For Cameo 10, I am thinking about making some changes to how lists and templates work to address some problems, particularly with opting out. I envisage:
- Separating opt-outs from lists, so that people opt-out from a small number of purposes for which templates are sent.
- Allowing all lists to be subscribed to manually, in addition to anyone they automatically select.
Contents
Problems to address
- Opt-outs and subscriptions with combinations of lists are hard to manage.
In particular, it is not obvious what an opt-out from a specific list that either combines or is combined in other lists should do.
Consider lists A, B and AB. AB is a combination (everyone on either list, set union) of A and B. People will mostly get mail from AB, and if they opt out from it they will be opted out from AB but not from A or B. So if someone sends only to A and they are on that, they will get the email, which probably isn’t what was intended. Also, the interactive subscriptions section in Cameo doesn’t offer the opt-outs from combination lists. - Furthermore, even when lists aren’t combined, many recipients won’t understand or know about different lists for different purposes. Many will just think of email from that organisation and not as segmented kinds of email; so opting out of email for a list may still give them other email they actually didn’t want.
- Currently applying existing opt-outs to a new list is clumsy: you have to combine with the older list as “anyone on both lists”, set intersection, so that any opt-out from the older list will be applied to the combined list.
- Sending to a few hangers-on in addition to those selected by an automatic list is also rather clumsy. You need to combine the automatic list (say all current members with email – except opt-outs) and a manual list with the hangers-on (because they aren’t in the automatically defined group but you still want them to get that email) into a third list, the combination of those two. It would be good to simplify this case.
- Opting out from everything correctly applies to all lists, now and in the future. There is a case that causes problems though: because it applies to all lists, this suppresses postal communications too (other than transactional things, like renewal notices). A list doesn’t know it is being used for snail mail, it’s the template that does that, and indeed the same list could be used for both email and postal in different templates.

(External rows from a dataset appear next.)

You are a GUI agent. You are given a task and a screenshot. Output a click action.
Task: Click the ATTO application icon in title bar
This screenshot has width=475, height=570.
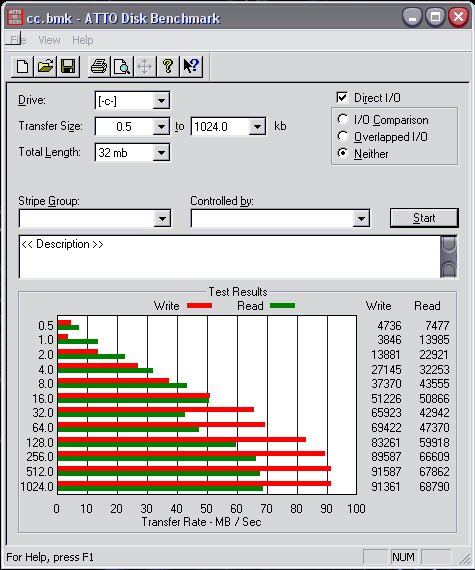(15, 17)
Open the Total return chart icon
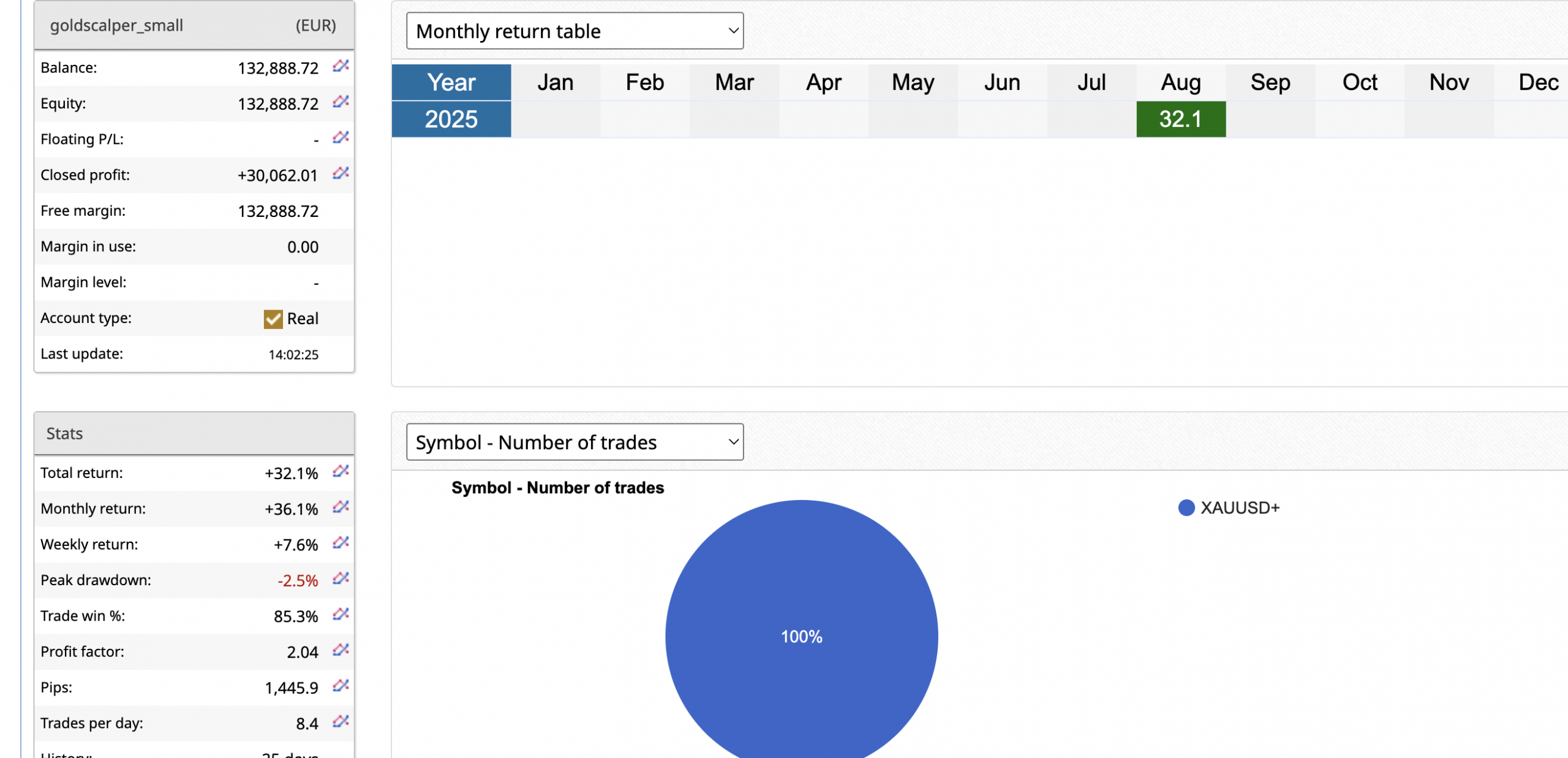The height and width of the screenshot is (758, 1568). 341,471
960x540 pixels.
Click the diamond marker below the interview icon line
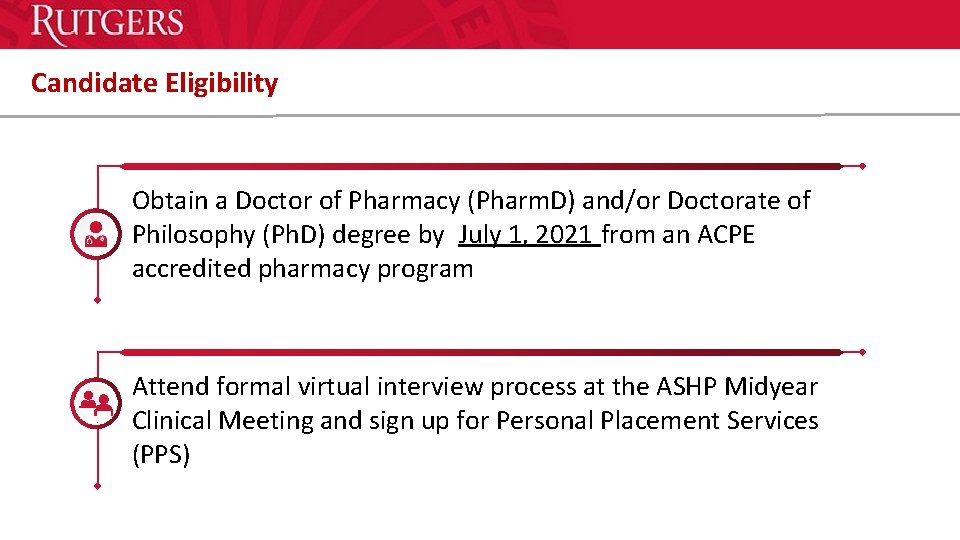coord(97,486)
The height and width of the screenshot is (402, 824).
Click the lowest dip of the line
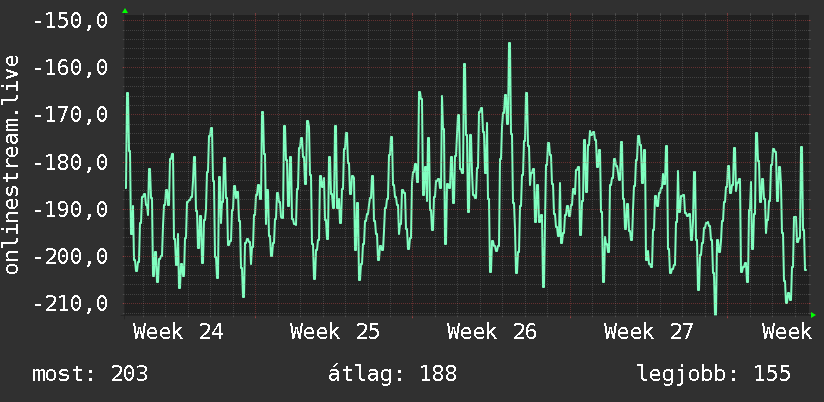(x=715, y=313)
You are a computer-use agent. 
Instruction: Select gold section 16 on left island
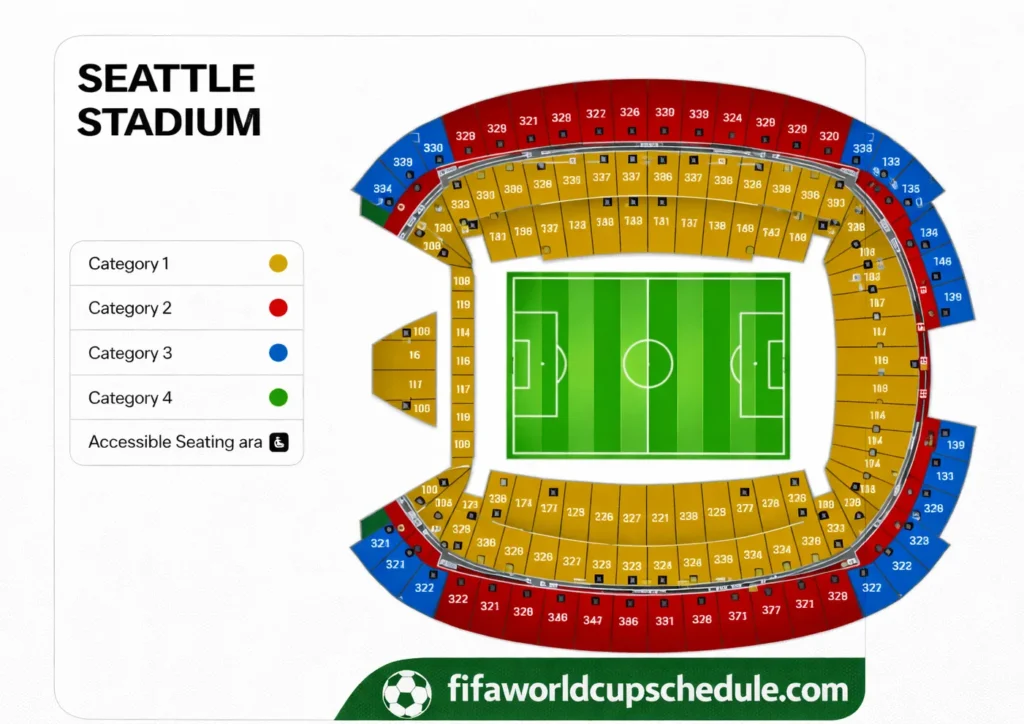414,355
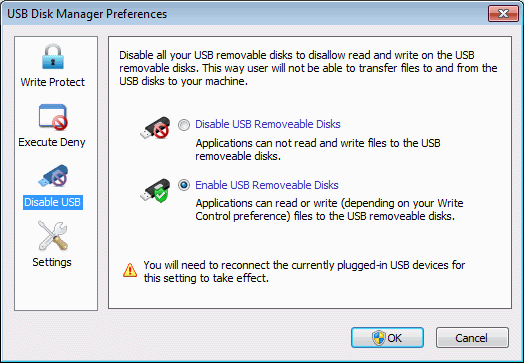524x363 pixels.
Task: Close the USB Disk Manager Preferences window
Action: click(x=503, y=14)
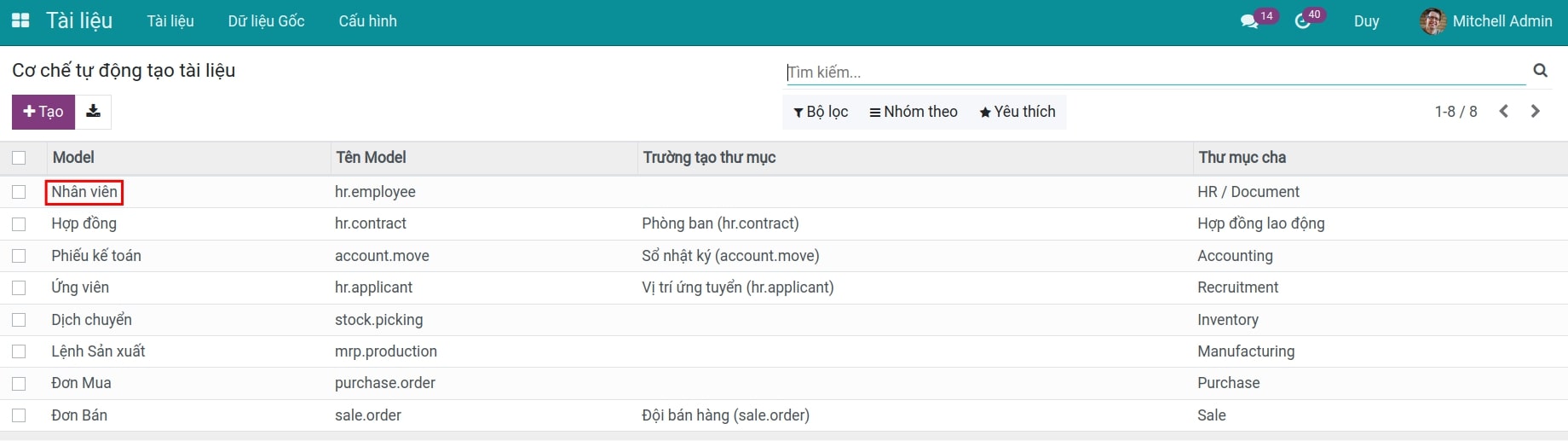Viewport: 1568px width, 441px height.
Task: Open the Nhân viên model record
Action: tap(84, 192)
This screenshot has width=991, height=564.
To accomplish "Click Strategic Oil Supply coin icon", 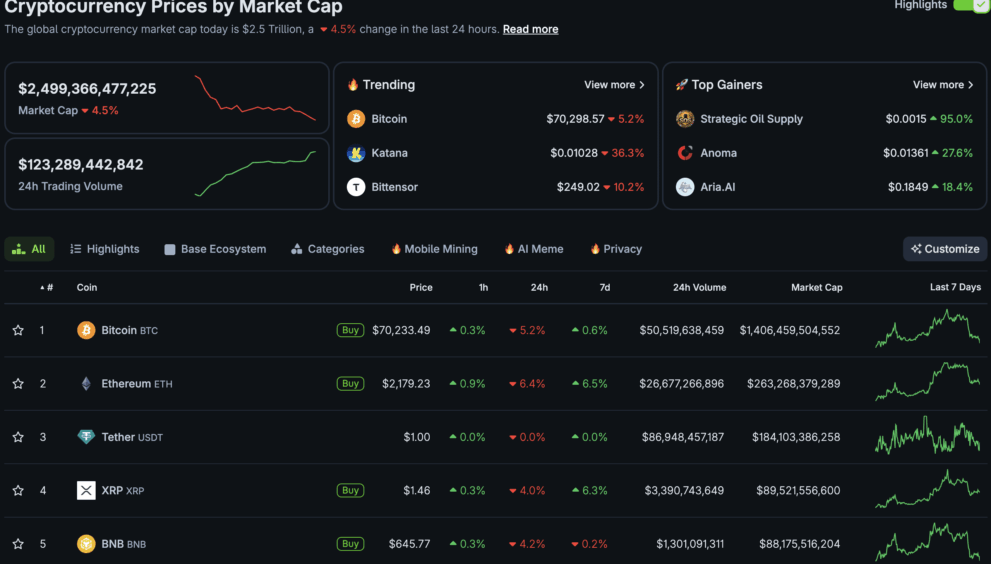I will [685, 119].
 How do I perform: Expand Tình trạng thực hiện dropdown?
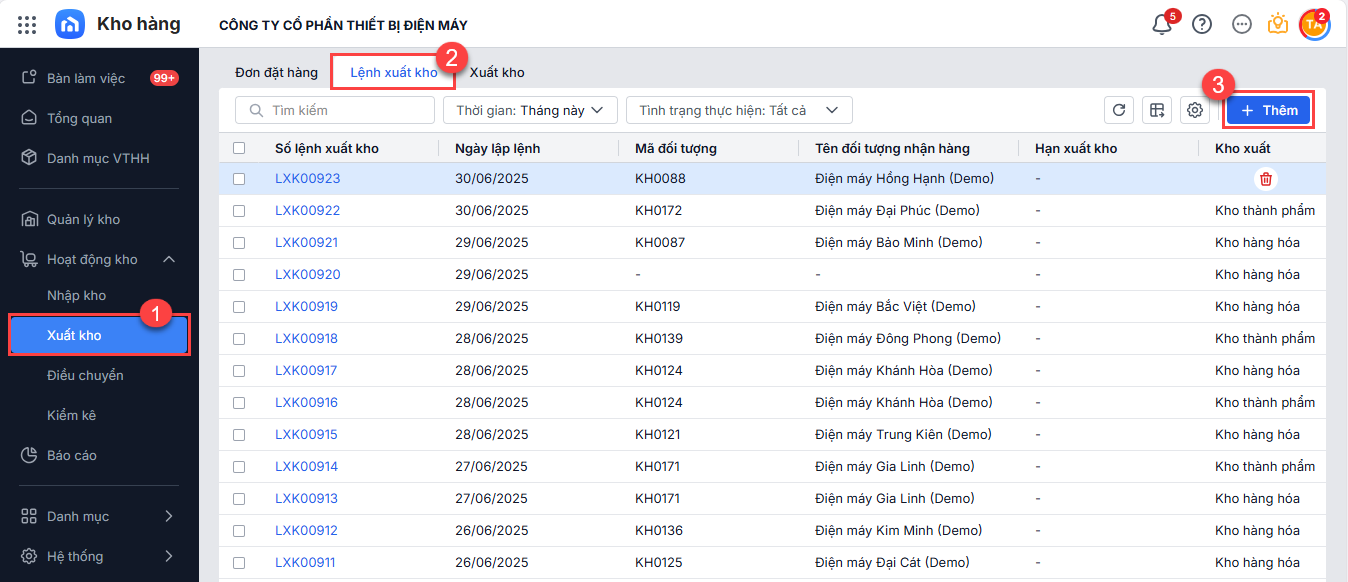(738, 110)
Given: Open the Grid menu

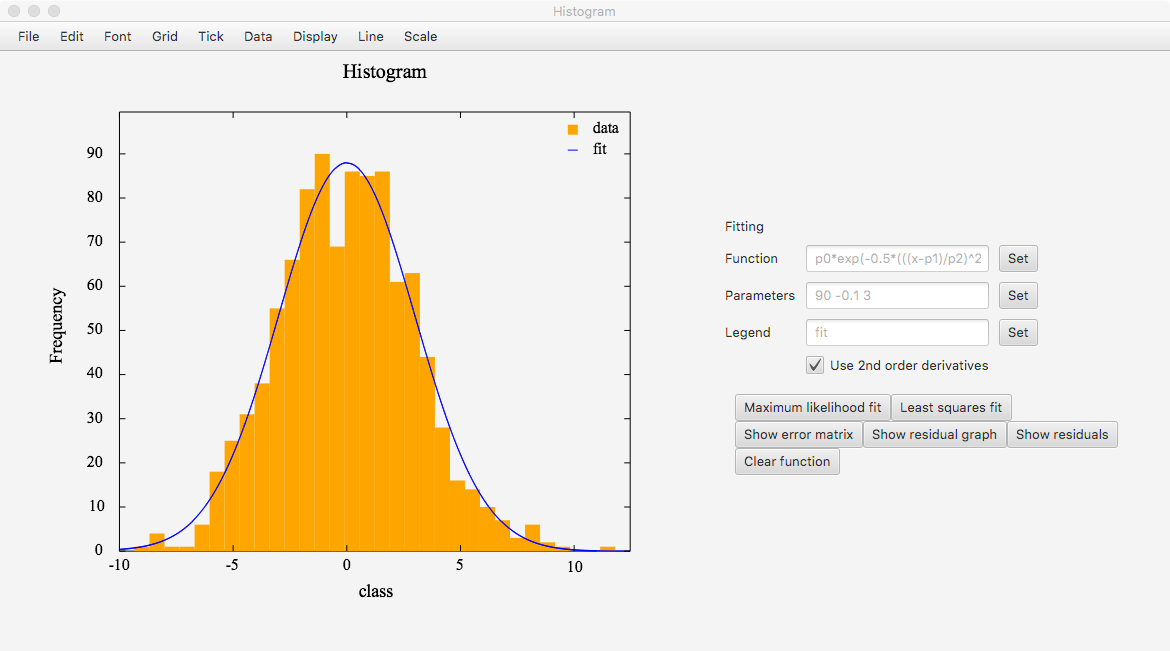Looking at the screenshot, I should (164, 36).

In many cases it is not obvious this is happening as one member of a household may opt-out of all, but they still see the paper delivery (newsletter say) by virtue of their other household member receiving it, so it is not clear they are actually opted out of this (and arguably they shouldn’t be – indeed one of the reasons for opting out of email is to only receive a paper newsletter and not any separate newsletter email).
Possible solution
1. Opt-outs
Instead of opting out of individual lists, we separate opt-outs from lists. We introduce purposes, representing the reasons you communicate. For example, you might have an announcements purpose, a fundraising purpose and a regular updates purpose.
So when someone gets an email and decides they no longer want emails like it, they are opted-out not from the list which it is sent to, but to anything sent for that purpose.
They can also opt out from all purposes: no more mailshot email of any kind.
The process wouldn’t look any different to them: it’s just the scope of applying the opt-out that differs.
When you make a template (not a list), you say what purpose(s) it is for. There wouldn’t be many of these, and almost always you’d choose one (or possibly more) existing ones. That means existing opt-outs would automatically apply to your new template, and it wouldn’t matter what combinations of lists the mail was sent to. There would be:
- a default purpose, so you can’t accidentally overlook opt-outs (which need to be applied by law)
- an all purposes applied by default to all templates, which means opt-out-all isn’t special, it’s just an over-arching purpose
- you would be able to explicitly apply no purposes, which deals with the opt-out-all-includes-post problem above, by effectively excluding them from having opt-outs applied (or perhaps just all purposes opt-outs in some cases).
2. Automatic+manual
Secondly, the distinction between automatic and manual lists is removed.
All lists can both select people automatically from their source (like all current members with email), and also have manual subscriptions applied to them. This deals with the “hangers-on problem”. What is currently a manual list becomes just a list which selects no one automatically.
In this way, it is the list subscription that is manual or automatic, not the list itself.